[Opening Data records section]

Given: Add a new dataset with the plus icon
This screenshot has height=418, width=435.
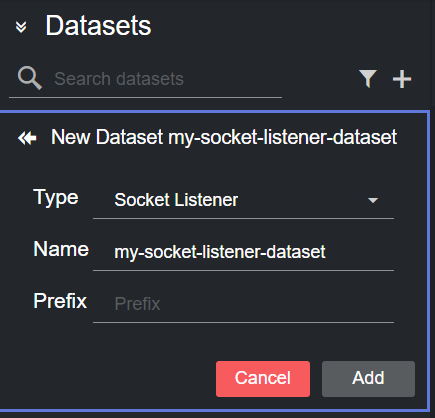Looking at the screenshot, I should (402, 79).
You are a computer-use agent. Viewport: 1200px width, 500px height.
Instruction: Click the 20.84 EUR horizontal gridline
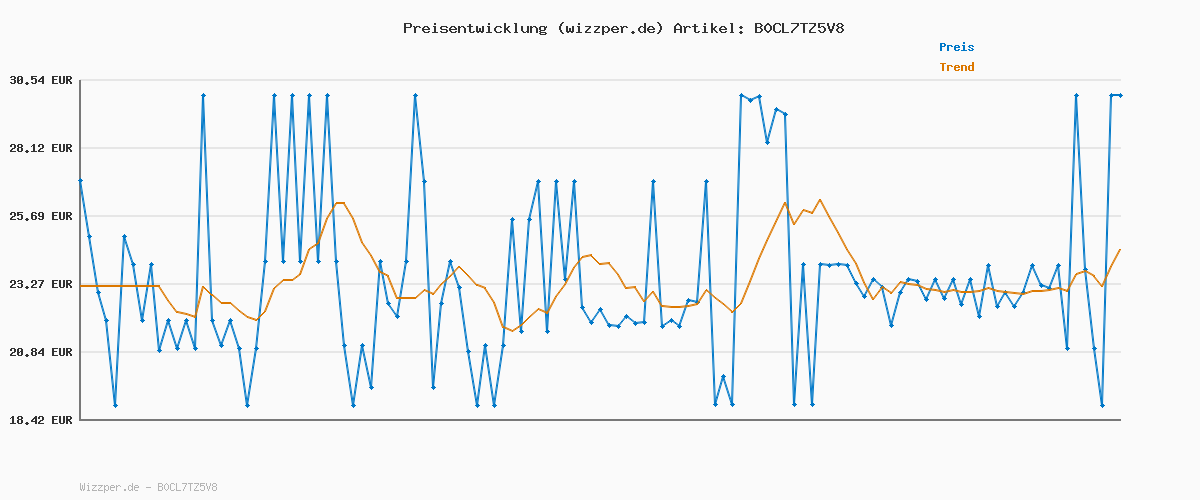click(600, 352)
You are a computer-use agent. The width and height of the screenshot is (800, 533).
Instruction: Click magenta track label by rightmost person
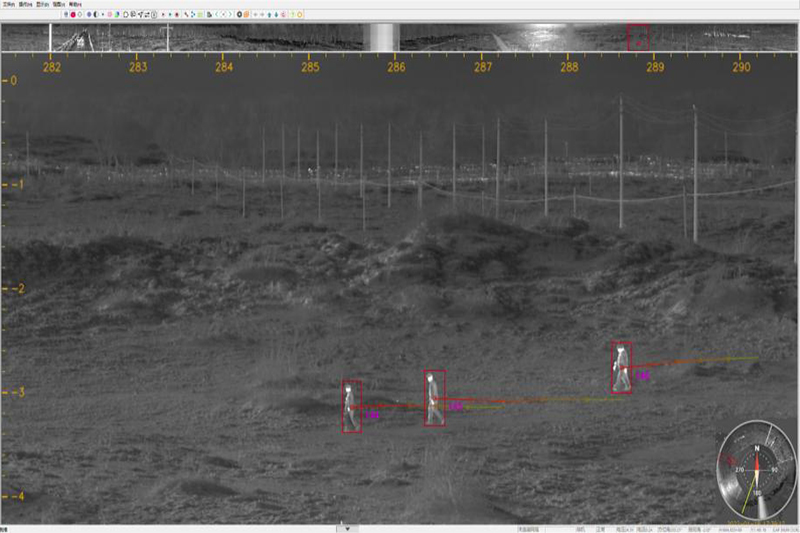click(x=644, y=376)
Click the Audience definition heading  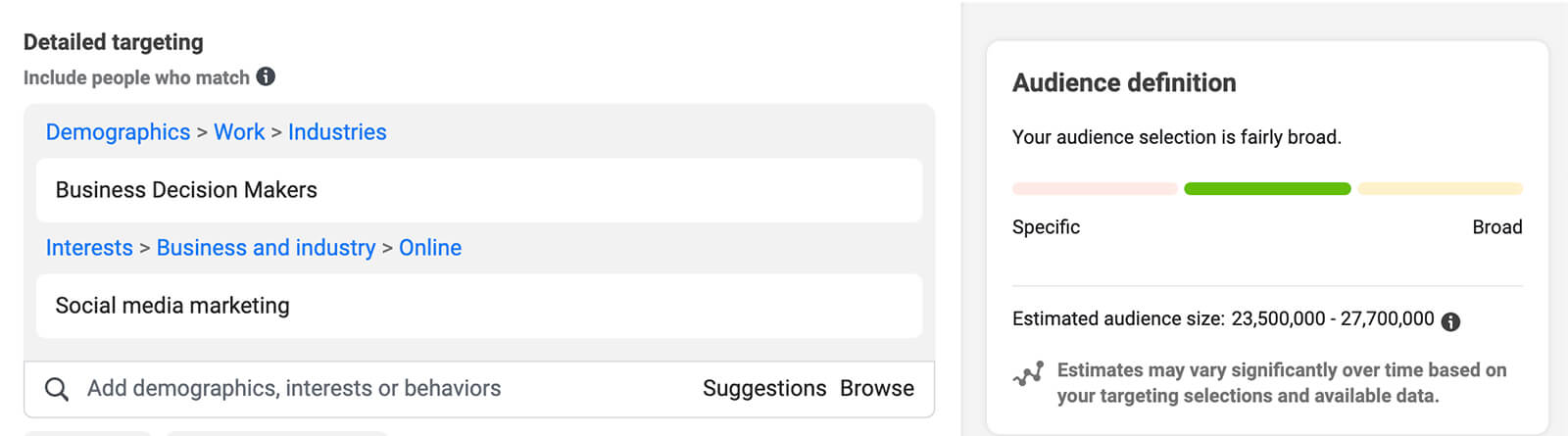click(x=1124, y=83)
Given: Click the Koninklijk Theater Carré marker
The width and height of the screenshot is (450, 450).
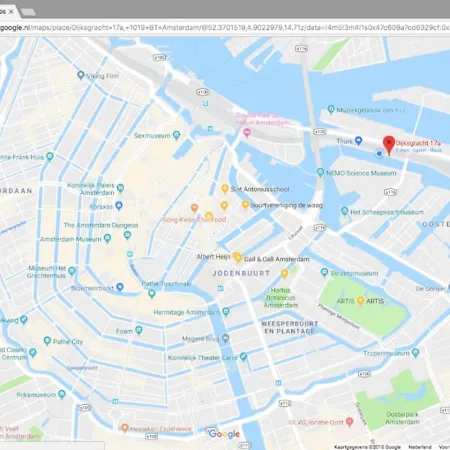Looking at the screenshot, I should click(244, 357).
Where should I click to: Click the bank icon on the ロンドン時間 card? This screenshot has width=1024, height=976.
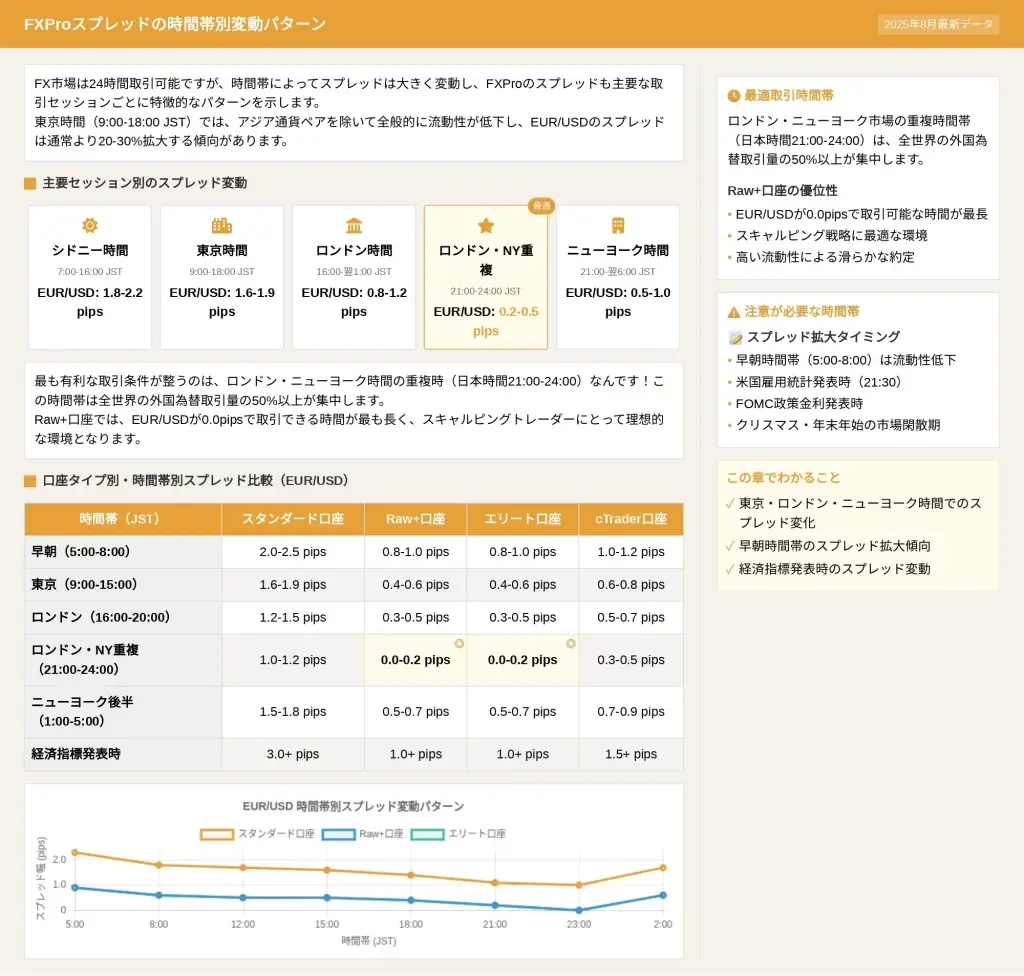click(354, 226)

[Closing Data records section]
[Opening Data records section]

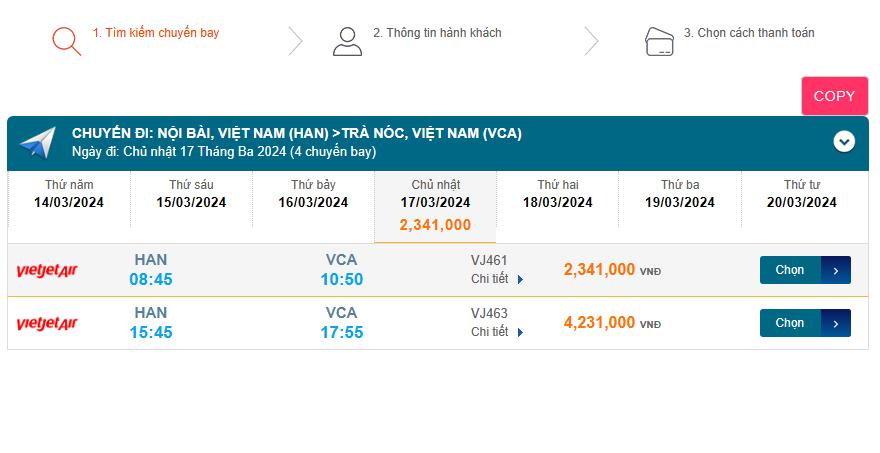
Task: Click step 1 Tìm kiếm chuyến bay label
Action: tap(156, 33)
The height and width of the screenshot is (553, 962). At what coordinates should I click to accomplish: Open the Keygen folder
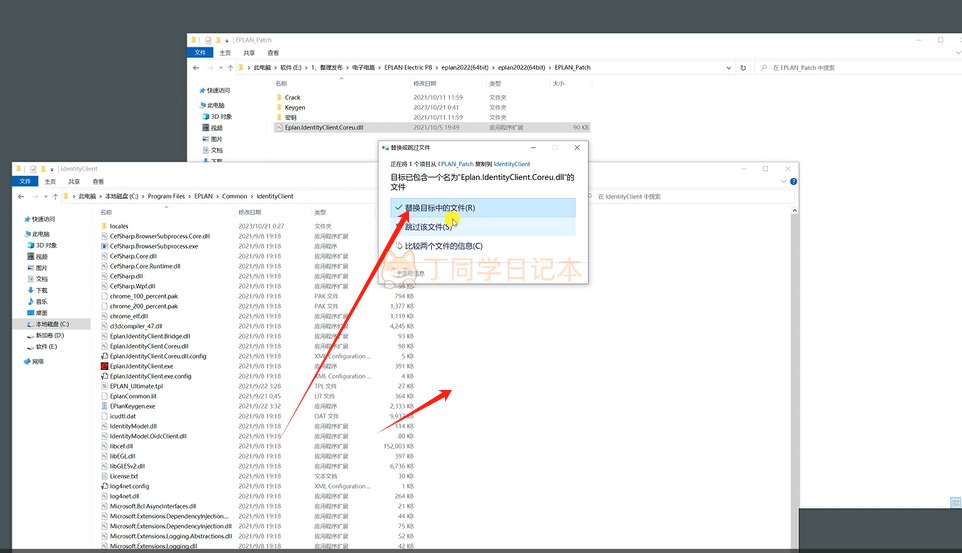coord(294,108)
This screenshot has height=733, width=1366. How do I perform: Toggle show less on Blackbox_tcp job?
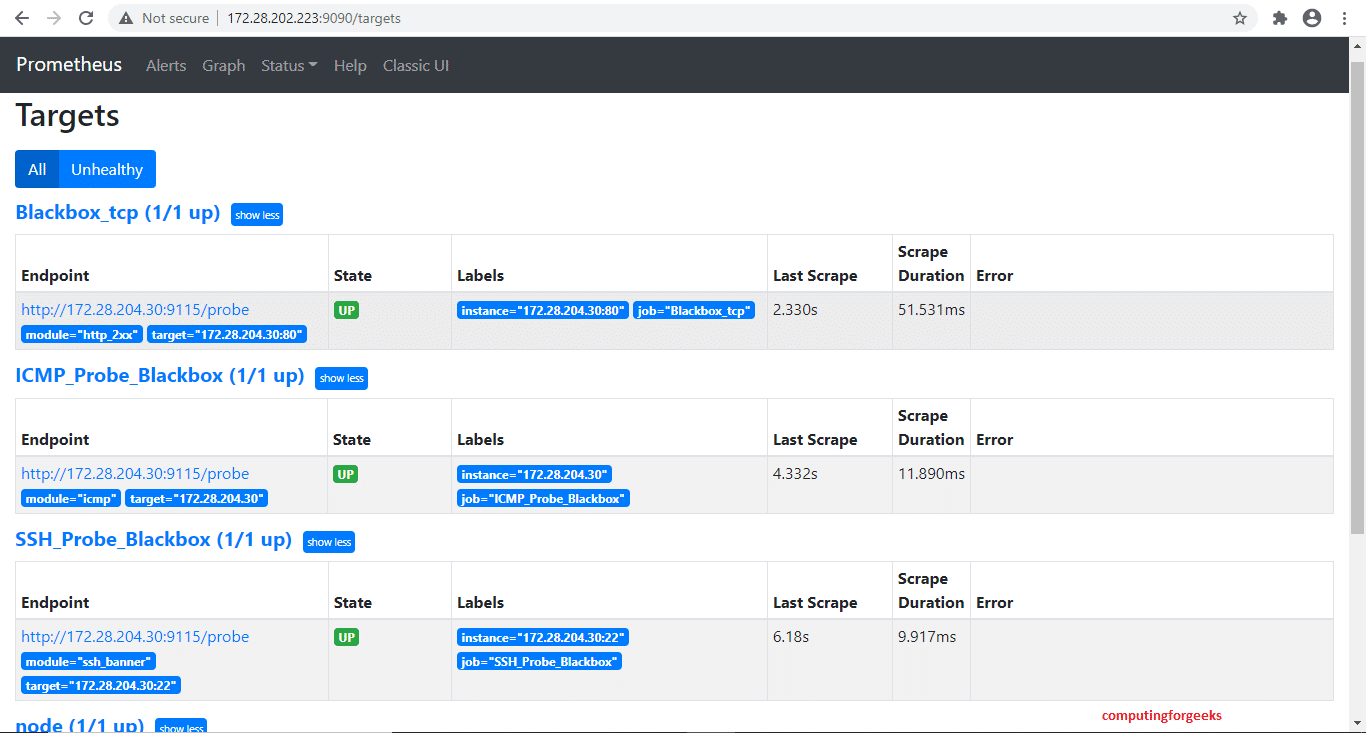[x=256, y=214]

[Closing Data records section]
[Opening Data records section]

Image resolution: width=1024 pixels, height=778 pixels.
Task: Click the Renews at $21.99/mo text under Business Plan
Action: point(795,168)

[Closing Data records section]

* Problem to work on
If a line contains the word "computer", it counts; please state how many such lines the records above have, and nothing more.

* Answer section
2